There are two different basic ways to distribute the jobs to the worker machines in this type of consumer-producer scenario (Table 3). These are known as the "push model" and the "pull model." The way we will describe these is to have a "Master" computer, which is the controller, and many "Worker" computers that merely share their resources and perform computations. This is commonly known as the Master-Worker Paradigm (see Figure 2). The Master initiates the computation by creating a set of tasks or jobs. With the push model, the Master divides up the jobs by some predefined criteria and sends them to the Workers. With the pull model, the Master puts the jobs in some shared container and then waits for the tasks to be picked up and completed by the Workers (see Figure 3).
|Brief Comparison of Distribution Strategies|
|Master divides up jobs and send a chunk to each worker (Push model)||No need to set up a shared queue.||More difficult to establish any sort of load balancing. More work up-front to decide how to distribute the work. Greater initial network traffic.|
|Shared queue (Pull model)||Work load balances itself.||Extra work in creating the queue and setting up its availability to workers.|
One of the advantages of using the pull model is that the algorithm automatically balances the load.
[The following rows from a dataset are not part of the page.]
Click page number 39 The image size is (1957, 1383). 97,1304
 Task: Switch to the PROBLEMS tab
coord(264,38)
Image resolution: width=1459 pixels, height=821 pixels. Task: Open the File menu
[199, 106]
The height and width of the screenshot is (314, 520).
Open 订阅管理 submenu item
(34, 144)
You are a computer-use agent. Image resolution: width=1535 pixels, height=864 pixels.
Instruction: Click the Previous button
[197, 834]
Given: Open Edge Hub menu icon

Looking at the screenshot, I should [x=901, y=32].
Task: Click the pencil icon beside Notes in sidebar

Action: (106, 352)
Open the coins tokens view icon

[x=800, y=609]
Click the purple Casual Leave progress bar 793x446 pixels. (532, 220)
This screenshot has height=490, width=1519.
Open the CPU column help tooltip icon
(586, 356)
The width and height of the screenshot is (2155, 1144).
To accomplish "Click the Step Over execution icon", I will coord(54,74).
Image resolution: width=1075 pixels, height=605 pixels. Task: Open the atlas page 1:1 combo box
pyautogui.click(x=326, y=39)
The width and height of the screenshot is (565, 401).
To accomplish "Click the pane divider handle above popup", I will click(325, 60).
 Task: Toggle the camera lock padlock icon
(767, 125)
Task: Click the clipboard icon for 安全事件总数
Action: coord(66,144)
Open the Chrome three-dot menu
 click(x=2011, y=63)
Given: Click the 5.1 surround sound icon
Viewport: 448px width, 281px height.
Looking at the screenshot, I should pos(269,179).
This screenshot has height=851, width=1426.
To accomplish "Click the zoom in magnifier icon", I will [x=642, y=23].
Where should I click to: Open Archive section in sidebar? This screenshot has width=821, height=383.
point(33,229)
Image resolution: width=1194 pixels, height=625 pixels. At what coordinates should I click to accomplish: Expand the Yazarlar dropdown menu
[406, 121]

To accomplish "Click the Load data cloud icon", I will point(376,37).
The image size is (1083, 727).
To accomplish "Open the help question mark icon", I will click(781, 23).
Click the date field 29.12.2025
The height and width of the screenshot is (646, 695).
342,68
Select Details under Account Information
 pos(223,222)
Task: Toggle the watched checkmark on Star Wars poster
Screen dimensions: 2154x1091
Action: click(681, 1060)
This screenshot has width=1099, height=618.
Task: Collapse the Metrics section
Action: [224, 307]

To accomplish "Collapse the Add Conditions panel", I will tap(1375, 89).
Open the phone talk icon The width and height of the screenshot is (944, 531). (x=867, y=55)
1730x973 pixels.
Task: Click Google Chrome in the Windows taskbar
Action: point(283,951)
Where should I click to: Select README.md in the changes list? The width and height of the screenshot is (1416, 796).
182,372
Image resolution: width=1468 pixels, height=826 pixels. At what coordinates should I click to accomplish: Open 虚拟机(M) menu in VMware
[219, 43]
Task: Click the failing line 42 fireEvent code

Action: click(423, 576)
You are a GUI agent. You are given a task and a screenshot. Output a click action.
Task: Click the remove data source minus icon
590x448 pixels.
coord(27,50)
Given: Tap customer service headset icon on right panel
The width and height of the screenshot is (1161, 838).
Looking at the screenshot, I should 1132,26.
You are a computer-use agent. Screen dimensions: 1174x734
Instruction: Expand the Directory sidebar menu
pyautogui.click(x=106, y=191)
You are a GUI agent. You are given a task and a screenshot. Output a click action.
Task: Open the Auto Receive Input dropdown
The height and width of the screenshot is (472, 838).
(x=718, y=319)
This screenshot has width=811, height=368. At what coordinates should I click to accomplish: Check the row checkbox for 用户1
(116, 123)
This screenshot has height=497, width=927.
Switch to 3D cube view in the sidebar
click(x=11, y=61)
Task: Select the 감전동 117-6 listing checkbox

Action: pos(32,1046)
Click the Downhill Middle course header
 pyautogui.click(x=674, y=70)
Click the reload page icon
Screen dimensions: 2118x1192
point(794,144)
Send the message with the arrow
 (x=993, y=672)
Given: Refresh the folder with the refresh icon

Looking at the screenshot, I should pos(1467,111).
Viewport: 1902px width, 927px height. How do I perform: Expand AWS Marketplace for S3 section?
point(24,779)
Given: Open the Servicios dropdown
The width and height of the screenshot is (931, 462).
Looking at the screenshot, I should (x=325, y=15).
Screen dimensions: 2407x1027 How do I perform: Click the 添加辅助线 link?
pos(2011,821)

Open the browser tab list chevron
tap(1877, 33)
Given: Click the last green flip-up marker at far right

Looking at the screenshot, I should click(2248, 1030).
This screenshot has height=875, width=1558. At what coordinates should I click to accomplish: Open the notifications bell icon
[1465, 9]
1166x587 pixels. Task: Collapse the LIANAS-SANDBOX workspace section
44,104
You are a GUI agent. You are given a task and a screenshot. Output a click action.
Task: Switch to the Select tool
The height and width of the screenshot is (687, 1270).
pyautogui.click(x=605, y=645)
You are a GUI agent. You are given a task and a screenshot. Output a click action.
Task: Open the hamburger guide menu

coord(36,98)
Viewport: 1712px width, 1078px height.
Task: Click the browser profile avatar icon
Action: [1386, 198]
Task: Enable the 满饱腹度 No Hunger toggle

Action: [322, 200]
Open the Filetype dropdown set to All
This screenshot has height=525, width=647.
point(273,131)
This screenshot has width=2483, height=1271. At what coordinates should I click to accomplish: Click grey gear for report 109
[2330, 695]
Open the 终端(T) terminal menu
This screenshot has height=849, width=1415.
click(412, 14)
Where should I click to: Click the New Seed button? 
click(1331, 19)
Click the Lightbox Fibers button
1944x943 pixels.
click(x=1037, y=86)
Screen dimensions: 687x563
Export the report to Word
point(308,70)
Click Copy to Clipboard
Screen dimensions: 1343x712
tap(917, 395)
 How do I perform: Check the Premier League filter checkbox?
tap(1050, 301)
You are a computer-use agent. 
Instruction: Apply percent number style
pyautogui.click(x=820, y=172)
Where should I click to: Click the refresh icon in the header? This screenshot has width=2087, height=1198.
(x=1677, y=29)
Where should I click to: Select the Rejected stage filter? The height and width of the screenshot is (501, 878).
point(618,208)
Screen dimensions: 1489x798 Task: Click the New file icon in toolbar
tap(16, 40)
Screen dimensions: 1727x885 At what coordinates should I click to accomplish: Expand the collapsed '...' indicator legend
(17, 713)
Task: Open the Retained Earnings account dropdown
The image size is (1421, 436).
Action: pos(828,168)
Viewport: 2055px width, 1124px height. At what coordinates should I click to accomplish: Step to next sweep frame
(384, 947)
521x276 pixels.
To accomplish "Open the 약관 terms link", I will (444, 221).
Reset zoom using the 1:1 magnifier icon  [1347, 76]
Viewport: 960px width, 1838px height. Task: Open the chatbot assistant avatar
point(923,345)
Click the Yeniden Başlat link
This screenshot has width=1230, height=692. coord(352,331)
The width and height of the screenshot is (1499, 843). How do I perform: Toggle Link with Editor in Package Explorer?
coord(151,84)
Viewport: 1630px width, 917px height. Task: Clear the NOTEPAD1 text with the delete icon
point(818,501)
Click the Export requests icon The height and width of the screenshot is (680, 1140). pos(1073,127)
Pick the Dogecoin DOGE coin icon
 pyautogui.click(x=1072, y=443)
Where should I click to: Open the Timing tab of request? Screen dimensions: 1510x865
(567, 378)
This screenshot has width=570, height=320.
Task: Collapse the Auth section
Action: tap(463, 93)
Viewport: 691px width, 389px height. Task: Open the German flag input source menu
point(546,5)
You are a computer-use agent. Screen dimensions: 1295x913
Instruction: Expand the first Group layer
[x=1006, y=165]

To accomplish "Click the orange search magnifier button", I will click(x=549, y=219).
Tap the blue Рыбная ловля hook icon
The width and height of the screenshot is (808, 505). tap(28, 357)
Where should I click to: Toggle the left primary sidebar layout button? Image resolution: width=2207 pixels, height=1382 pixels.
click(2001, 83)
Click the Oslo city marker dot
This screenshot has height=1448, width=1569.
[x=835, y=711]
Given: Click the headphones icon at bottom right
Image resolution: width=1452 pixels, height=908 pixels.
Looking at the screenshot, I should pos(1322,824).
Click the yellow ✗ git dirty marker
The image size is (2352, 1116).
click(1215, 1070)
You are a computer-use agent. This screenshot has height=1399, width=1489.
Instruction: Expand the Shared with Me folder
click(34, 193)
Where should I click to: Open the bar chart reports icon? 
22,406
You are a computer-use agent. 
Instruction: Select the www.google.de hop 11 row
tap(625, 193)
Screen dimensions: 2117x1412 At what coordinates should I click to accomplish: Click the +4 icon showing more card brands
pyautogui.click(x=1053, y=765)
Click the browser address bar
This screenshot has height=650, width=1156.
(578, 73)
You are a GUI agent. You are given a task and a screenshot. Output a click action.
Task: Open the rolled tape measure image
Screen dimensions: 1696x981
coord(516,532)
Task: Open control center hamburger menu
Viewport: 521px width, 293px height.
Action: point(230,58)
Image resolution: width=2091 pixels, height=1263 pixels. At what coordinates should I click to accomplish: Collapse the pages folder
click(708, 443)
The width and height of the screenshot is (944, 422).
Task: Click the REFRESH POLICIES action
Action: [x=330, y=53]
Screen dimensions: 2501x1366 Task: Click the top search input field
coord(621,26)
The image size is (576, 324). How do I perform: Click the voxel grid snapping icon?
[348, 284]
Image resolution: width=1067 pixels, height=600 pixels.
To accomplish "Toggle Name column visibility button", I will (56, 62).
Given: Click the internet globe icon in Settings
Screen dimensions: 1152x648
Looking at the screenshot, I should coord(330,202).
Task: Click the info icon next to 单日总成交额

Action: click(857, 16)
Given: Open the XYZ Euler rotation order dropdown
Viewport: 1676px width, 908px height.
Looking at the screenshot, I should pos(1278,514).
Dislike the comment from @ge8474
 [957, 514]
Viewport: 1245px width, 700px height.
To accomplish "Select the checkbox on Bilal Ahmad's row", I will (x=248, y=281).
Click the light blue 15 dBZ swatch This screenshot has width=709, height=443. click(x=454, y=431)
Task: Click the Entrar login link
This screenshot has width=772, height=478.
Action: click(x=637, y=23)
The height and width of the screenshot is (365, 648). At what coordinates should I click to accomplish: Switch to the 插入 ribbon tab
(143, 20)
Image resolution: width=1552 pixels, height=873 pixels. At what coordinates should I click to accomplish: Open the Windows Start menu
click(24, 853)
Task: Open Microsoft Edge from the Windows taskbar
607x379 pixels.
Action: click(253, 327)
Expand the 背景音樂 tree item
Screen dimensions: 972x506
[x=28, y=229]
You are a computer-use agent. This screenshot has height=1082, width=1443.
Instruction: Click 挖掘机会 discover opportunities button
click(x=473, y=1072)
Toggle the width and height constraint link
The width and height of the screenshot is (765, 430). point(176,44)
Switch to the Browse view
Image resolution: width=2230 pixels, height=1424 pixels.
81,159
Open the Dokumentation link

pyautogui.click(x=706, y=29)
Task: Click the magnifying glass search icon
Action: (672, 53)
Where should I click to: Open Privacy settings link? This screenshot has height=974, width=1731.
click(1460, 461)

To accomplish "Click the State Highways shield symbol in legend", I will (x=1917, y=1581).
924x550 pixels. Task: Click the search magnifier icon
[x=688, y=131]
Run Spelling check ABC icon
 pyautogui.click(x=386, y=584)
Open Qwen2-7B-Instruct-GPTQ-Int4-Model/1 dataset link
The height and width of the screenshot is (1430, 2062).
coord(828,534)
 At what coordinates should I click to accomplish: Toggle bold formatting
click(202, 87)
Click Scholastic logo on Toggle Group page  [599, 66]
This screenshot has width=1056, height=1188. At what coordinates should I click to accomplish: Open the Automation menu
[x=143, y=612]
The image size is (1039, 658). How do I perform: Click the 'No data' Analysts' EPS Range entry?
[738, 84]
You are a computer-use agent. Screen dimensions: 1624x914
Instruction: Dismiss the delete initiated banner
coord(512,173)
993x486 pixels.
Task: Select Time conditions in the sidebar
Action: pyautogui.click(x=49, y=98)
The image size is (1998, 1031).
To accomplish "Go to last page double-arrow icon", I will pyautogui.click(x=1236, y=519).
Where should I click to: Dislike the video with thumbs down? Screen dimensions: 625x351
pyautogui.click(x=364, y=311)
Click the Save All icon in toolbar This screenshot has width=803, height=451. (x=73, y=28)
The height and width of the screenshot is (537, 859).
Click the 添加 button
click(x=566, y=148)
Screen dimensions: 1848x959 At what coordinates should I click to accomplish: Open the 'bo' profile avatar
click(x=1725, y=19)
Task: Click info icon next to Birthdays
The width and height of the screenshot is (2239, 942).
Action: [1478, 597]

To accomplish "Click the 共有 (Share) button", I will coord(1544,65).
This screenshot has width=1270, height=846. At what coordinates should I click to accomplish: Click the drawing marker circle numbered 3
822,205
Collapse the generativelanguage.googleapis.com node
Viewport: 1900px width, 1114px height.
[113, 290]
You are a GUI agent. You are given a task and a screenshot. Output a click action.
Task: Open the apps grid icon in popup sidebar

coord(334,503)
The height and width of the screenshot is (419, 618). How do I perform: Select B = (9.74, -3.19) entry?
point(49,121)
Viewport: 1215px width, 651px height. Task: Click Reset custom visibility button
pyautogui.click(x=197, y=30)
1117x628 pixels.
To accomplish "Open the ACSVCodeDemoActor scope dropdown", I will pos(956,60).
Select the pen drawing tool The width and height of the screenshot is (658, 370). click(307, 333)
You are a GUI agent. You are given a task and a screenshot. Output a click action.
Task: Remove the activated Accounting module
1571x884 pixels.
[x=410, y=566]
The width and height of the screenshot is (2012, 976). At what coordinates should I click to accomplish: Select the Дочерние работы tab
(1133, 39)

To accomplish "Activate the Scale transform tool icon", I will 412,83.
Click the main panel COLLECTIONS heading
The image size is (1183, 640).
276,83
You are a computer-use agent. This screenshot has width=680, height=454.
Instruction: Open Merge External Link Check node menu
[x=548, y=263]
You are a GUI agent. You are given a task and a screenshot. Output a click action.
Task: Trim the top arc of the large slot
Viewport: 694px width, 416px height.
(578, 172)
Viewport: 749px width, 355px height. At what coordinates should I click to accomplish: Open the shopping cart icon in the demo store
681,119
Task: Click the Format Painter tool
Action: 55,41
This is due to the simple fact that the set of work is shared, and the workers can pull work from the set at their own pace until there is no more work to be done. The pull model provides excellent load balancing regardless of Worker speeds and network variations. This algorithm also has good scalability.
The three frameworks (see Table 4) we considered in the development of this software were:
- Microsoft .NET Framework.
- Java Native Interface (JNI).
- Enterprise Java Beans (EJBs).
|Brief Comparison of Frameworks|
|Microsoft .NET||Class library functions available from Microsoft (with C#). Microsoft environment.||Need to know C#. Known security issues. Limited to Windows.|
|Java Native Interface (JNI)||Class library functions available. Allows cross-platform development.||Complex API. No garbage collection. Platform dependent.|
|Enterprise Java Beans (EJB)||Class library functions available. Hides implementation complexity of RMI. Uses latest advances in efficient distributed computing development. Platform independent.||Designed mainly with web applications in mind. Intended for larger systems than CodeGrid (has additional overhead that we don’t need). API is difficult to learn. Complex XML descriptors.|
In consideration of timeliness and saving costs associated with writing and debugging code, it is often advantageous to utilize as much existing code as possible in creating an application. Open source and vendor supplied code snippets can perform many common functions such as standard I/O socket management. This is one area where Java really excels and there are many of these snippets (known as "JavaBeans") downloadable from both Sun and associated vendor's websites.
.NET is similar to the Java solution in that it provides libraries of coded solutions to common program requirements and manages the execution of programs written specifically for the framework. The ideal language to use for this project with .NET would be C#, which is based on Java and C++.
The drawbacks of using .NET for this project were:
- We were not familiar with C# and we had a tight schedule.
- .NET Remoting does not have built-in security.
- An application created with .NET can only talk to Windows machines. Although our solution only needed to run on Windows machines, this could be a limitation in the future if that requirement changes.
Java Native Interface (JNI) is a programming framework that lets Java code running in the Java VM call and be called by native applications and libraries written in other languages, such as C, C++, and assembly. The JNI can be used to wrap an existing application (such as CodeMatch), written in another programming language (in this case, C), and enable its functions to be accessible to Java applications. The main advantage of this tool is that legacy application code can be integrated with new Java code and not have to be rewritten in Java. The main drawbacks of using JNI are:
- JNI is not an easy API to learn.
- There is no garbage collection for JNI and memory allocated by the C program will have to be explicitly deallocated.
JavaBeans are simply software components written in Java that have a standard format that makes them ideal for reuse in many different projects. JavaBeans are also independent objects that can exist outside of a program. JavaBeans are intended to handle common functions leaving you free to concentrate on the particular program at hand. Enterprise Java Beans (EJBs) let highly scalable, platform independent, complex systems be built quickly and cost effectively. The main drawback of using EJBs is that the API is very complicated with many interfaces to implement, and many complex XML deployment descriptors.